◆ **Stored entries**
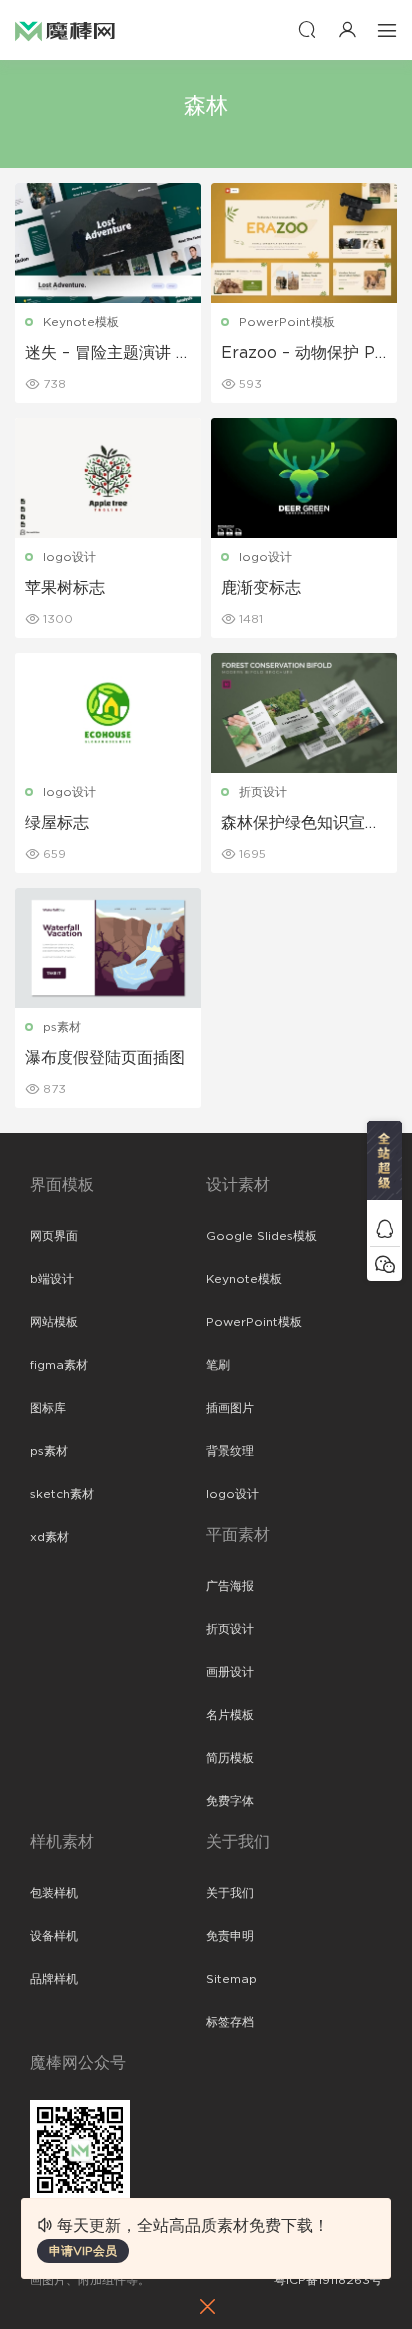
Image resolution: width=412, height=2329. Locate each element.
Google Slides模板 (261, 1236)
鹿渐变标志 (261, 588)
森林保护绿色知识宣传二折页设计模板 (301, 824)
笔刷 (218, 1365)
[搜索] (307, 29)
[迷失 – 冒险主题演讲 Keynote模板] (108, 243)
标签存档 (230, 2022)
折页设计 (263, 792)
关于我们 (230, 1893)
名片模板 (230, 1715)
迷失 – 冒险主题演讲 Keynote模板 (106, 354)
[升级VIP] (384, 1166)
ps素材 (62, 1027)
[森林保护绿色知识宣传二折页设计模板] (304, 713)
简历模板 (230, 1758)
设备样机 (54, 1936)
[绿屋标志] (108, 713)
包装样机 (54, 1893)
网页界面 (54, 1236)
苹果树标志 (65, 588)
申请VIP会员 (83, 2251)
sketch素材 (62, 1494)
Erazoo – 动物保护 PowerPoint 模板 (303, 354)
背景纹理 (230, 1451)
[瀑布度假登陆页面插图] (108, 948)
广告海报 (230, 1586)
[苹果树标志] (108, 478)
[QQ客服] (384, 1228)
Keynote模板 (81, 322)
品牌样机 (54, 1979)
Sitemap (231, 1979)
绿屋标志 (57, 823)
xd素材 (49, 1537)
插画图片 (230, 1408)
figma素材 (59, 1365)
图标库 (48, 1408)
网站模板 (54, 1322)
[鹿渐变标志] (304, 478)
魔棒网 (65, 30)
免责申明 (230, 1936)
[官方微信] (384, 1263)
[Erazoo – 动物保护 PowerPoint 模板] (304, 243)
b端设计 (52, 1279)
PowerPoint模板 (287, 322)
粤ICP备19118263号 (328, 2280)
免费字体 (230, 1801)
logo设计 (69, 557)
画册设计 (230, 1672)
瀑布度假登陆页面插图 (105, 1058)
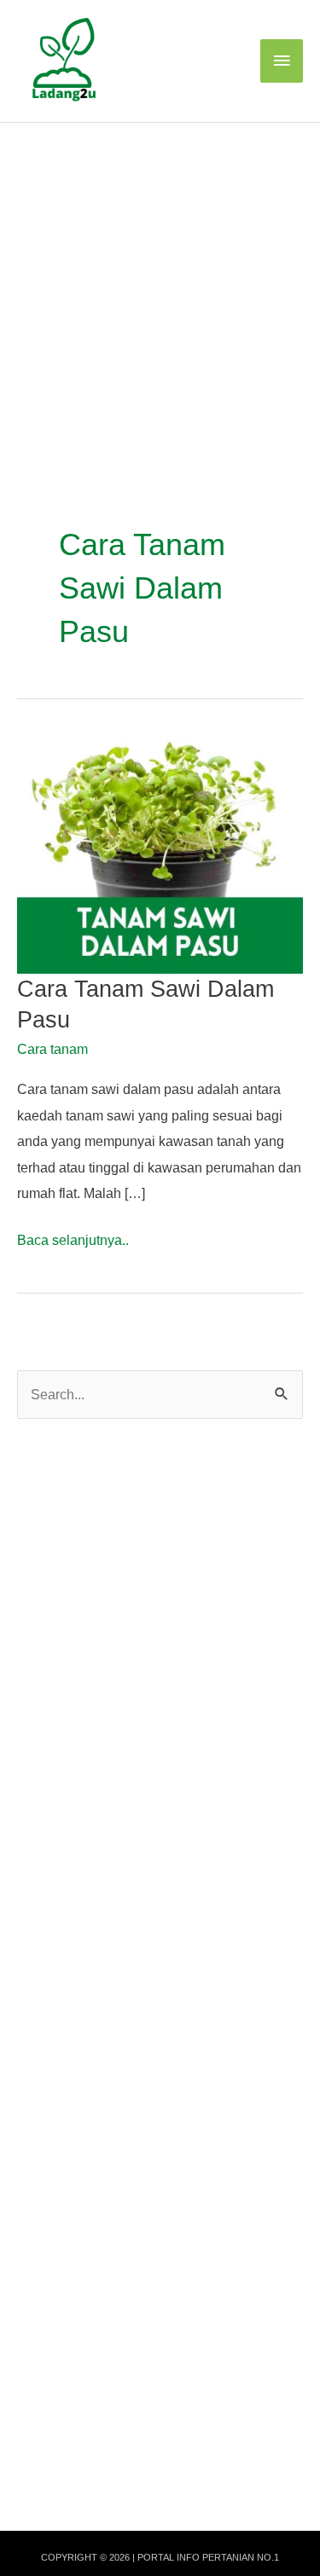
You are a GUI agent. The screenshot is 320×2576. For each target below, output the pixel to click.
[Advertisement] (160, 291)
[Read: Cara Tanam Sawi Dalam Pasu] (160, 852)
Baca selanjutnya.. (73, 1242)
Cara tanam (52, 1048)
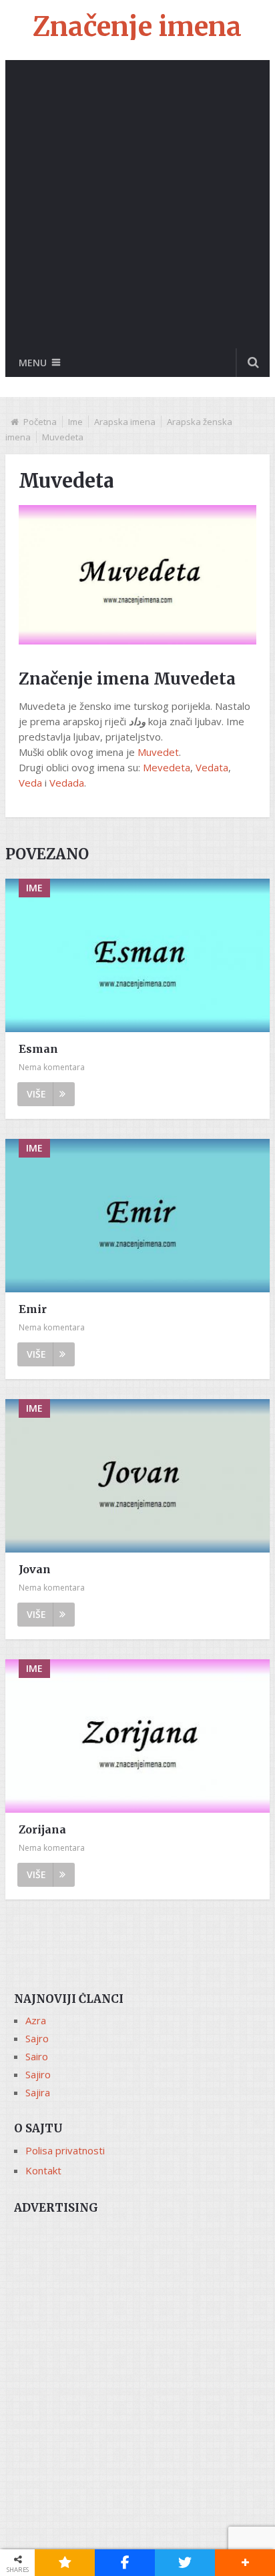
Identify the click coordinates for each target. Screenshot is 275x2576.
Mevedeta (166, 767)
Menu (33, 362)
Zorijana (42, 1829)
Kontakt (43, 2170)
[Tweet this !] (185, 2562)
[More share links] (245, 2562)
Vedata (212, 767)
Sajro (37, 2038)
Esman (38, 1048)
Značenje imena (137, 26)
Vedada (66, 782)
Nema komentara (52, 1067)
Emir (33, 1309)
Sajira (37, 2092)
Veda (30, 782)
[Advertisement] (137, 204)
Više (36, 1094)
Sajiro (38, 2074)
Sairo (36, 2056)
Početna (40, 422)
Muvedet (158, 752)
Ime (75, 422)
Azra (35, 2020)
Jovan (35, 1569)
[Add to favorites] (65, 2562)
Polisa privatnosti (65, 2150)
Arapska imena (125, 422)
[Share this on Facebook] (125, 2562)
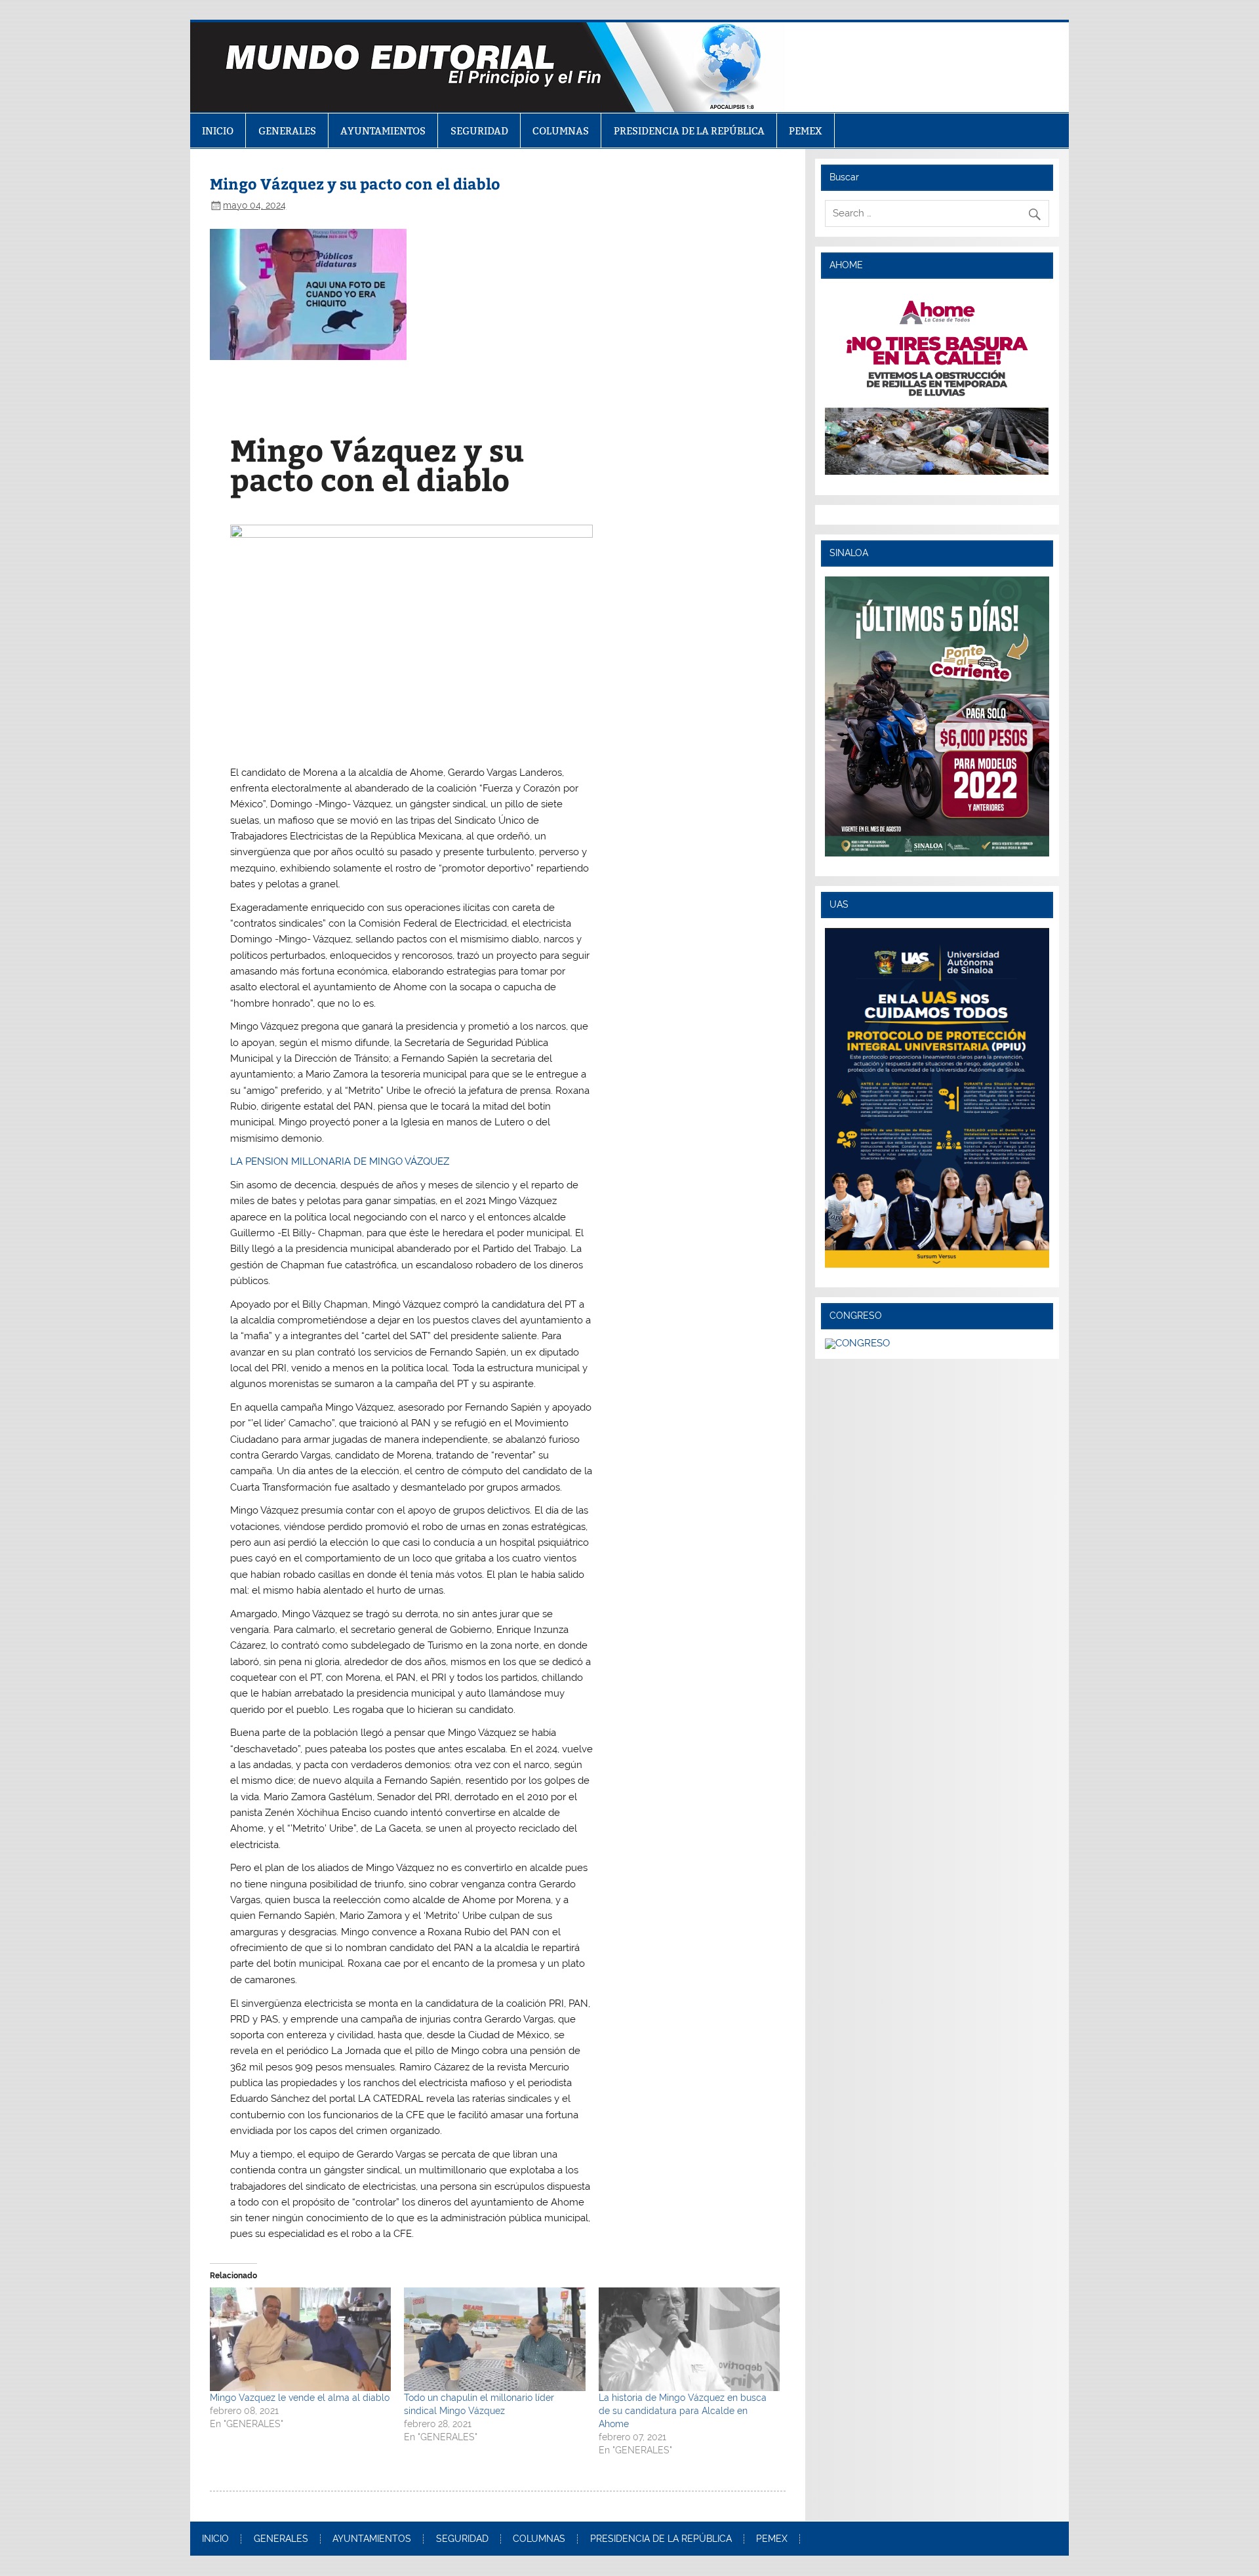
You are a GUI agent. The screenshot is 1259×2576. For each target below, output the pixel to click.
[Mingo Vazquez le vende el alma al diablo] (300, 2339)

◆ **INSTRUCTIONS FOR THE TASK**
The lines to return are those in the records above that hold the word "动物保护".

◆ **ANSWER BOX**
Erazoo – 动物保护 PowerPoint 模板 (303, 354)
[Erazoo – 动物保护 PowerPoint 模板] (304, 243)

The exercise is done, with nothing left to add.